**THE PROBLEM:**
Copy every entry exactly as given, minus the images.

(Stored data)
=======
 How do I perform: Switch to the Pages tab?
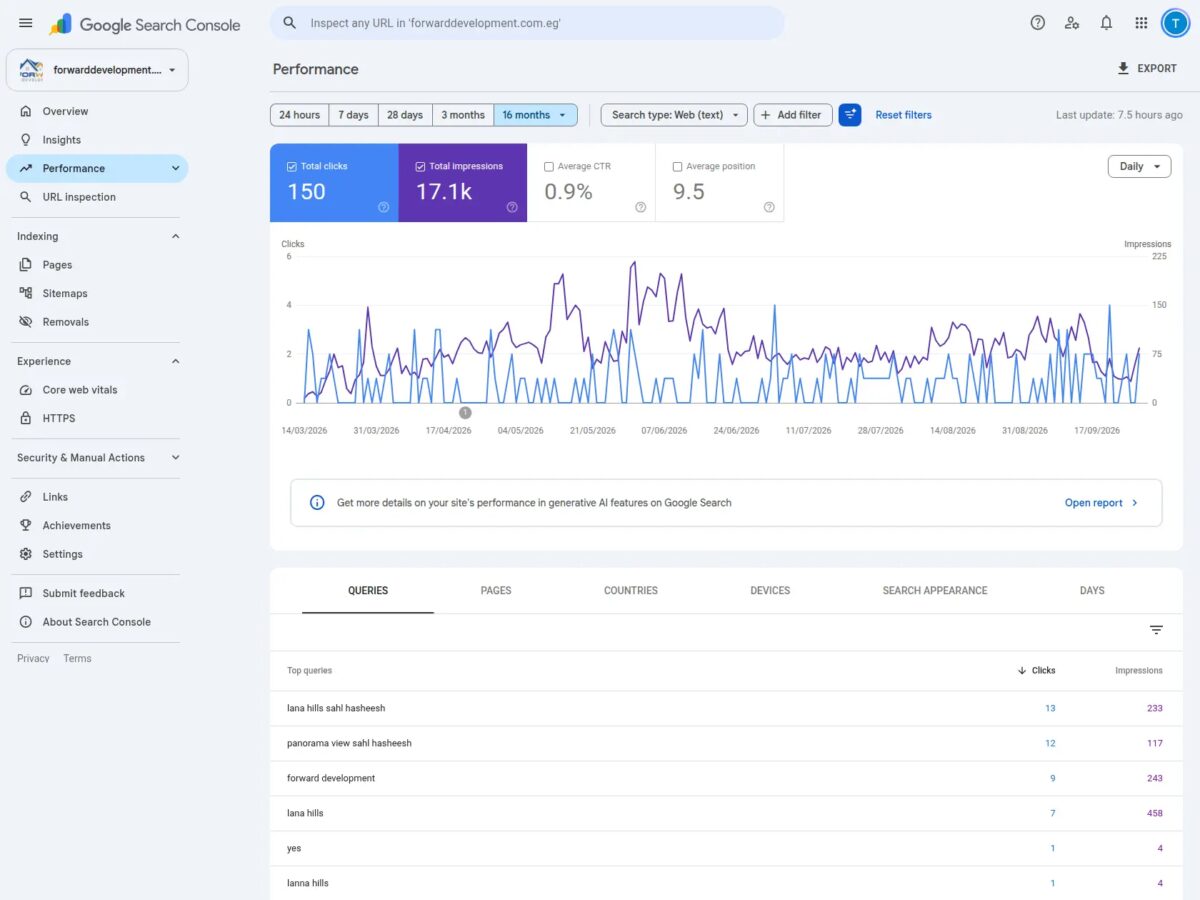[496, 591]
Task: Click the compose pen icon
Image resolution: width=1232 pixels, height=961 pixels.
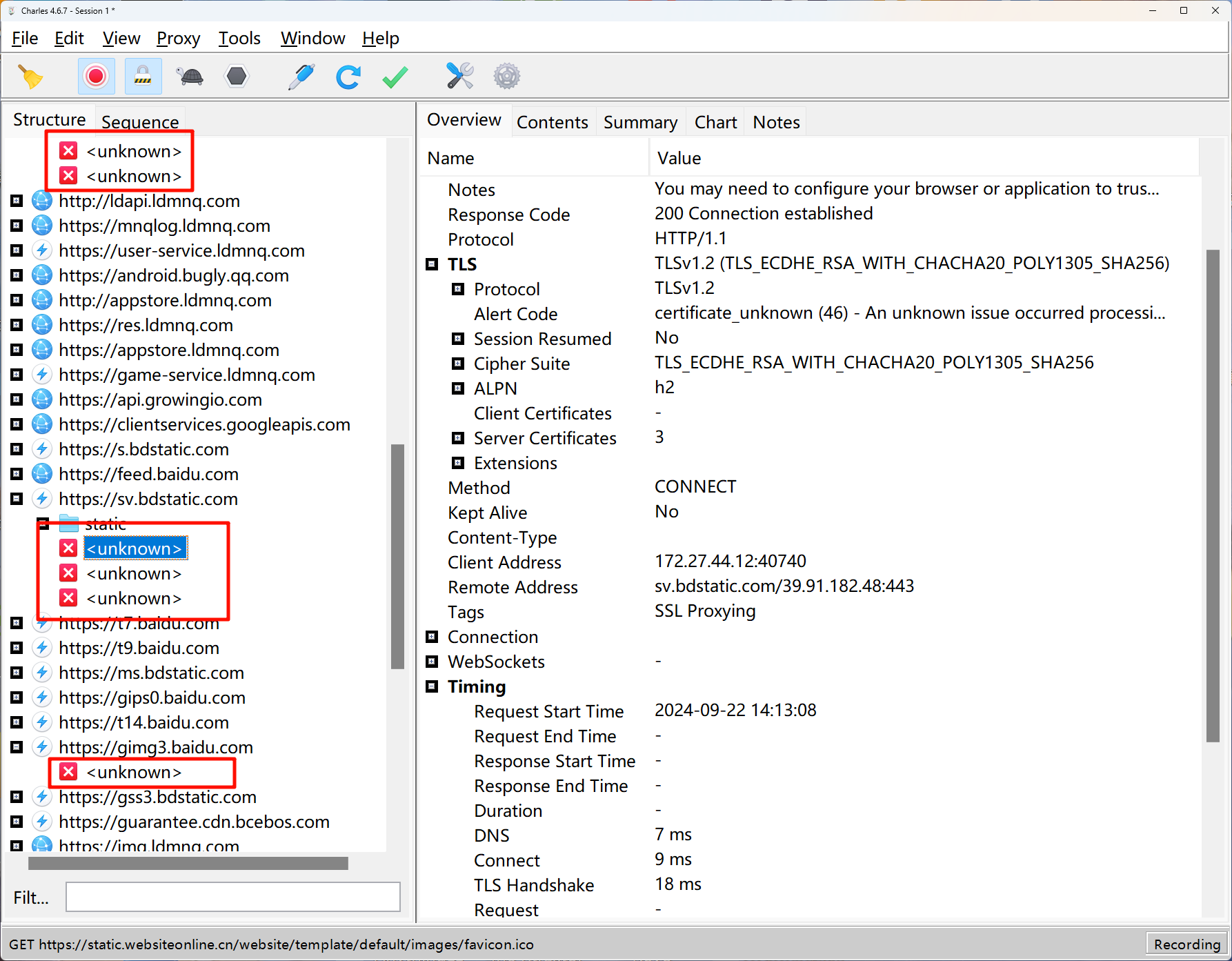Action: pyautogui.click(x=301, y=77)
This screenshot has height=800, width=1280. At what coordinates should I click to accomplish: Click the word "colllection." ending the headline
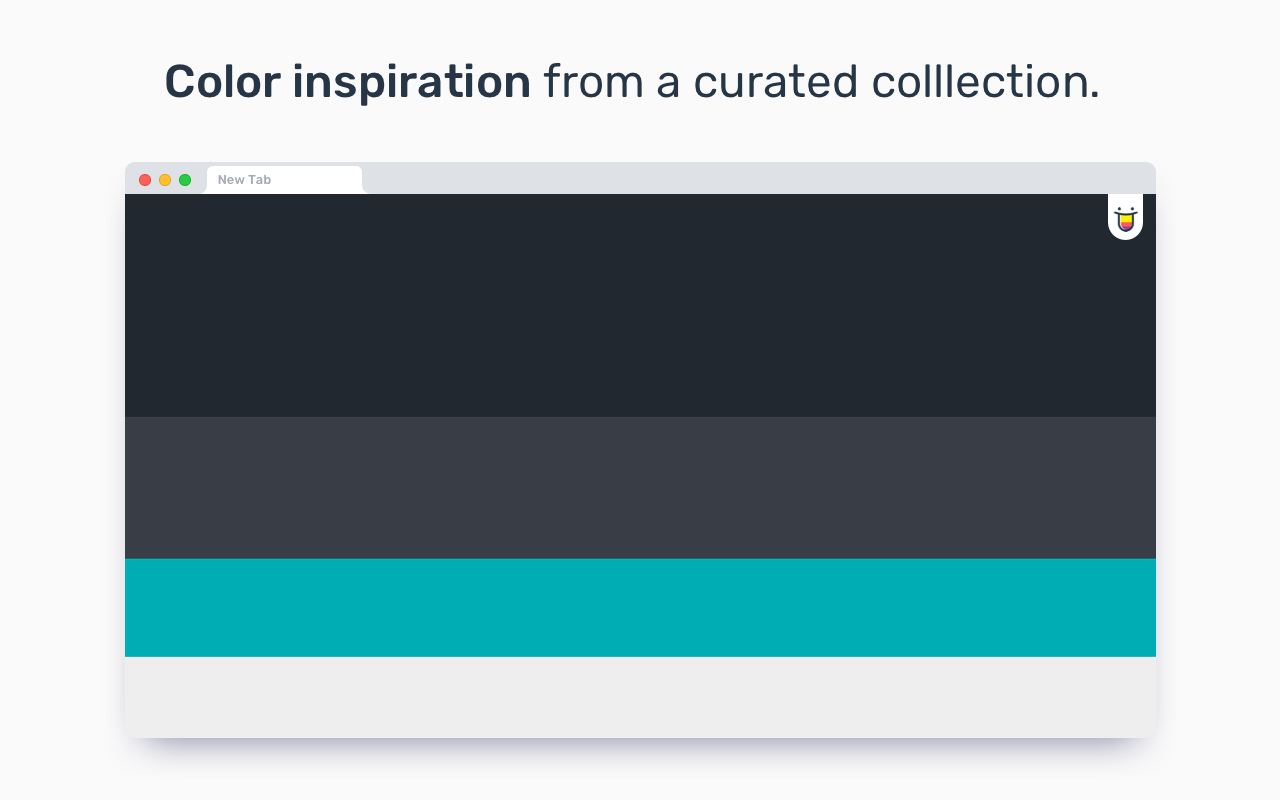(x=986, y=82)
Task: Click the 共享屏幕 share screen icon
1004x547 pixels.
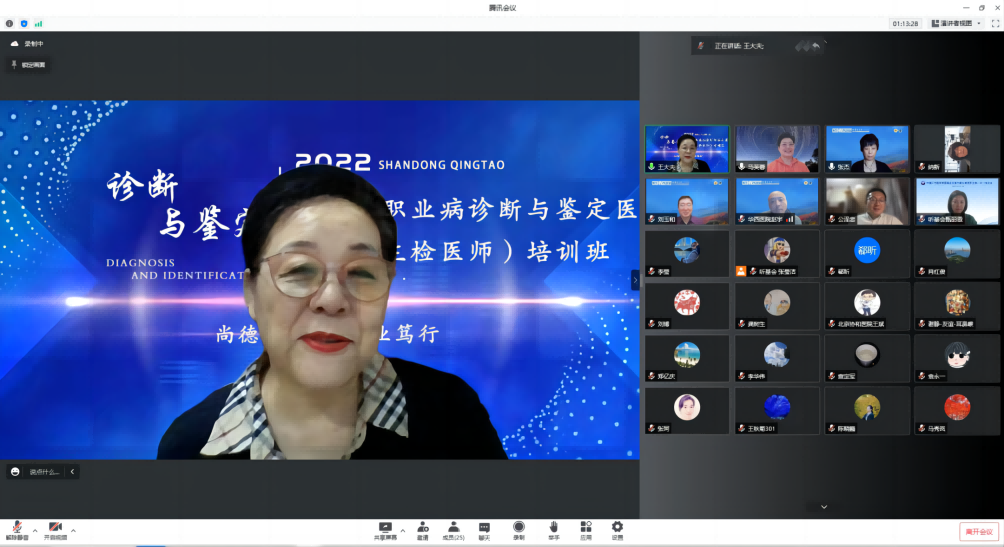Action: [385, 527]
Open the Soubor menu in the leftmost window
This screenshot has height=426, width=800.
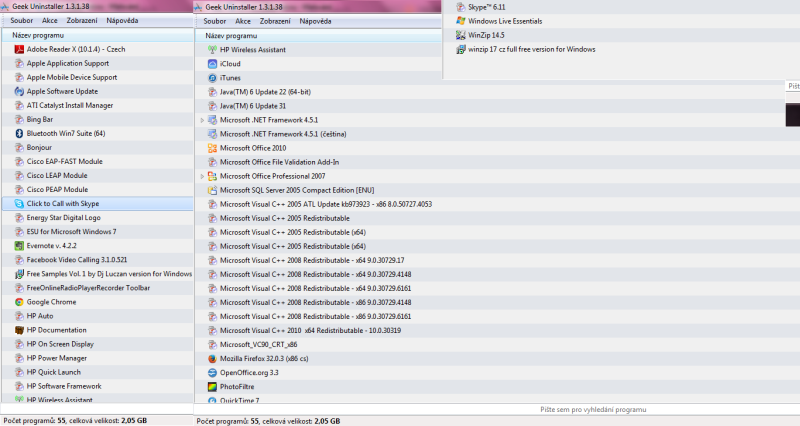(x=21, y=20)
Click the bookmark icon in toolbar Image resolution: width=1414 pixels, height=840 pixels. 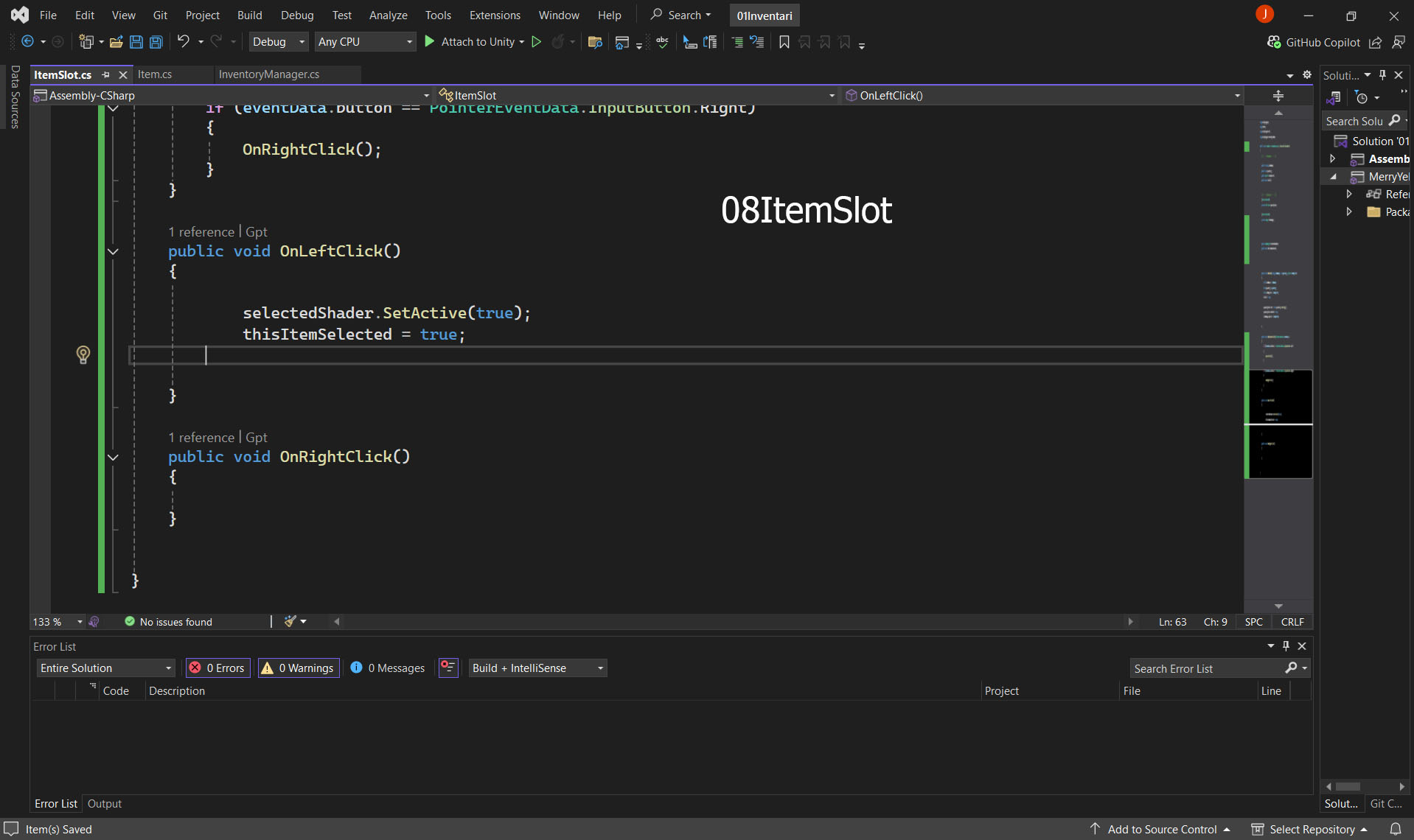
=======
**RESPONSE AREA:**
 How do I perform: Switch to the Pages tab?
[496, 591]
Task: Click the compose pen icon
Image resolution: width=1232 pixels, height=961 pixels.
Action: pyautogui.click(x=301, y=77)
This screenshot has height=800, width=1280. At what coordinates should I click to accomplish: Click the word "colllection." ending the headline
(x=986, y=82)
Task: Click the 共享屏幕 share screen icon
1004x547 pixels.
Action: [385, 527]
Open the Soubor menu in the leftmost window
This screenshot has height=426, width=800.
(x=21, y=20)
Click the bookmark icon in toolbar Image resolution: width=1414 pixels, height=840 pixels. 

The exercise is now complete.